In part, the rationale for these measure is complaints the lawmakers have heard from residents of Davidson and Mooresville, the North Carolina towns who bought the Adelphia cable system out of bankruptcy by forcing the issue in court (Time Warner Cable wanted to buy it as well) and have run up some impressive losses since the purchase: They committed $92M in bonds, and have lost $6.1M on operations since 2009.

So it’s not entirely correct that the NC law was simply written by fat cat lobbyists who snookered rural simpletons.

Colorado Broadband

It seems to me that Colorado has struck a reasonable balance in requiring a local ballot initiative before a municipal broadband project can go forward. Not all of these initiatives succeed at the ballot box, but many do. This step ensures that the town’s voters are motivated to use the service when the network is built, which has the effect of limiting the number of Davidson/Mooresville projects. So the ballot mirrors Google’s approach to gauging willingness to subscribe before putting shovels in the ground.

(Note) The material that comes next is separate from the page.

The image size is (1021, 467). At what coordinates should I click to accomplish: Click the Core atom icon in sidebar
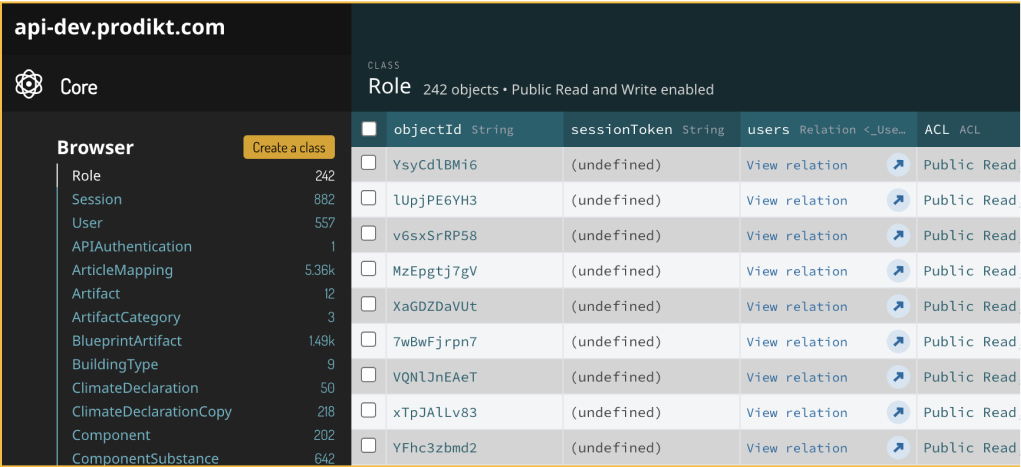[29, 85]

It’s also unclear how well the muni networks work in real life, but that’s an evolving story. It is clear that muni networks are good for the private contractors who generally build and run them. They also seem to be most common in areas served only by CenturyLink DSL without a cable option. That’s not always the case, but it’s a common pattern.

Fighting the Future

If I were in a community that’s contemplating a government broadband buildout, I’d want to know what the prospects are for improvement in the existing network. It’s often the case that the existing network will improve over the span of time in which a new network is built and debugged by the power company. Many rural communities are expensive to serve because they’re sparsely populated, and in that scenario one network is better than two. Upgrade dollars go farther than competing-for-eyeball dollars.

And there are also technology progress issues. It seems reasonably clear that the action for residential and agricultural broadband is mainly in the wireless space, with fiber backhaul playing a smaller but still significant role. Just as nobody wants their child to be last soldier to die in an unwinnable war, nobody wants to pay for the last wired network in their community. Pinetops is looking for better broadband, like much of rural America, but its real needs are rather modest.